The debate among experts is not whether such models are beneficial or harmful, but how their impact plays out over time.

 


Agarwalla said in the near term, attackers may have an advantage due to fewer constraints. “The window between vulnerability discovery and exploitation has essentially collapsed,” he said.

 


However, both experts noted that these models could significantly strengthen cybersecurity in the long run.

 


“The same tool that accelerates attacks can accelerate patching at a scale humans never could,” Agarwalla said, adding that institutions need to fasten adoption of AI-driven security systems.

 


Raman noted that defenders can gain an advantage in environments where monitoring and response systems are well integrated, allowing threats to be detected and contained at scale.

 


Have other countries raised concerns about it?

 


Regulators in countries such as Australia and New Zealand are monitoring its implications, particularly for banking systems.

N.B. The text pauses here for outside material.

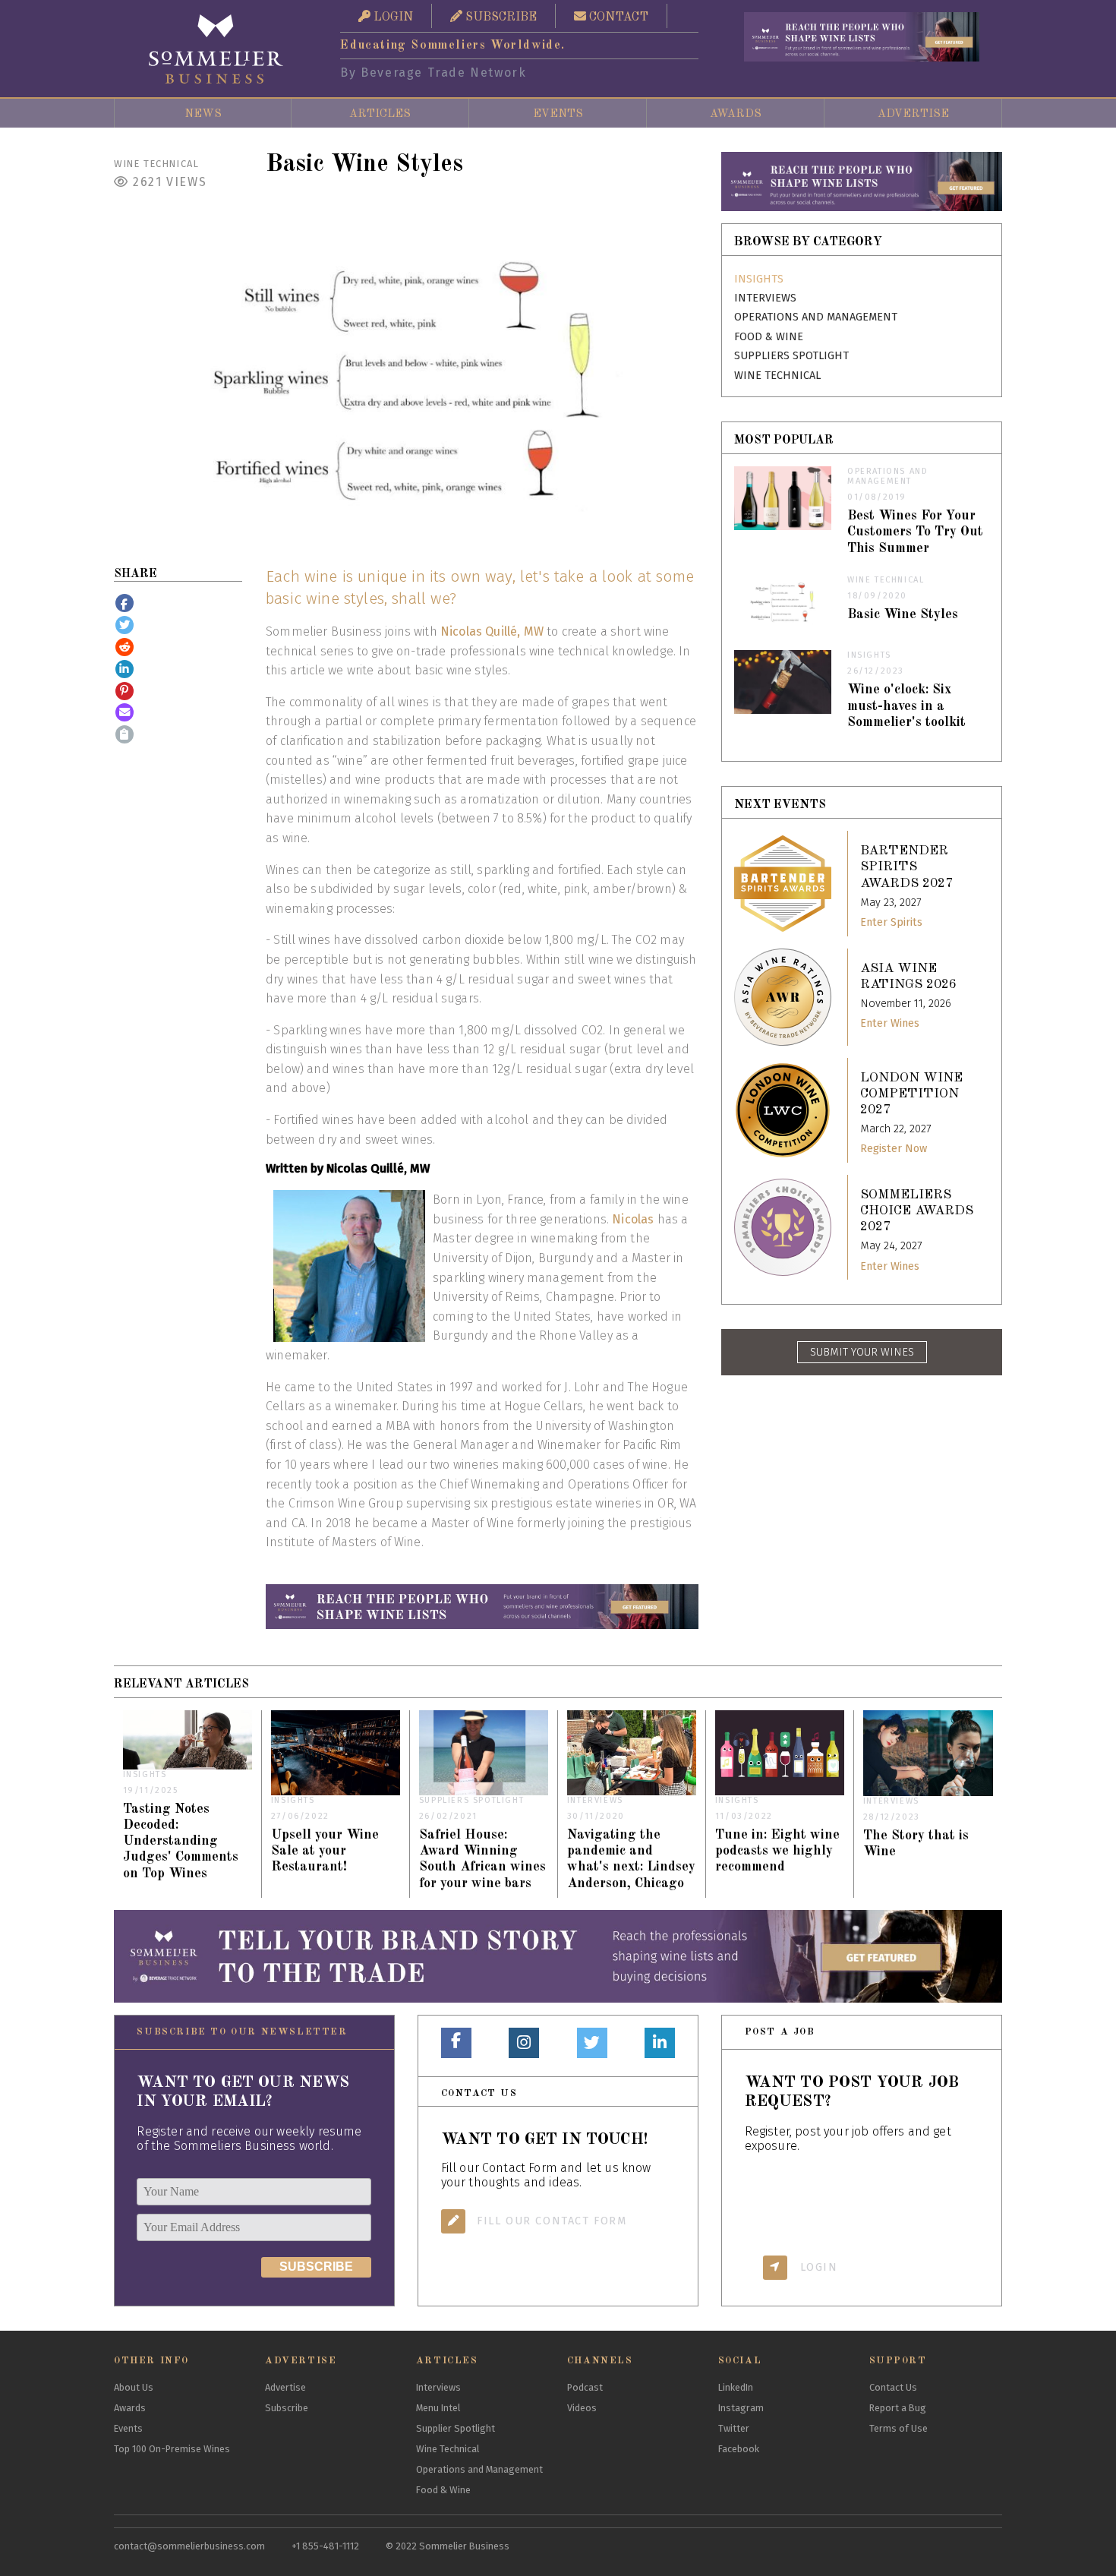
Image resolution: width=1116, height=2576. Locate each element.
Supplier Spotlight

In the UK, financial regulators and major banks have held discussions with cybersecurity agencies to assess risks to critical IT infrastructure.

 


The core concern globally is the same: whether such AI systems could outpace existing cybersecurity defences and expose financial networks to new kinds of threats.

 


As Agarwalla put it, the future of cybersecurity is likely to be “AI versus AI” — a race between systems designed to exploit vulnerabilities and those built to defend against them.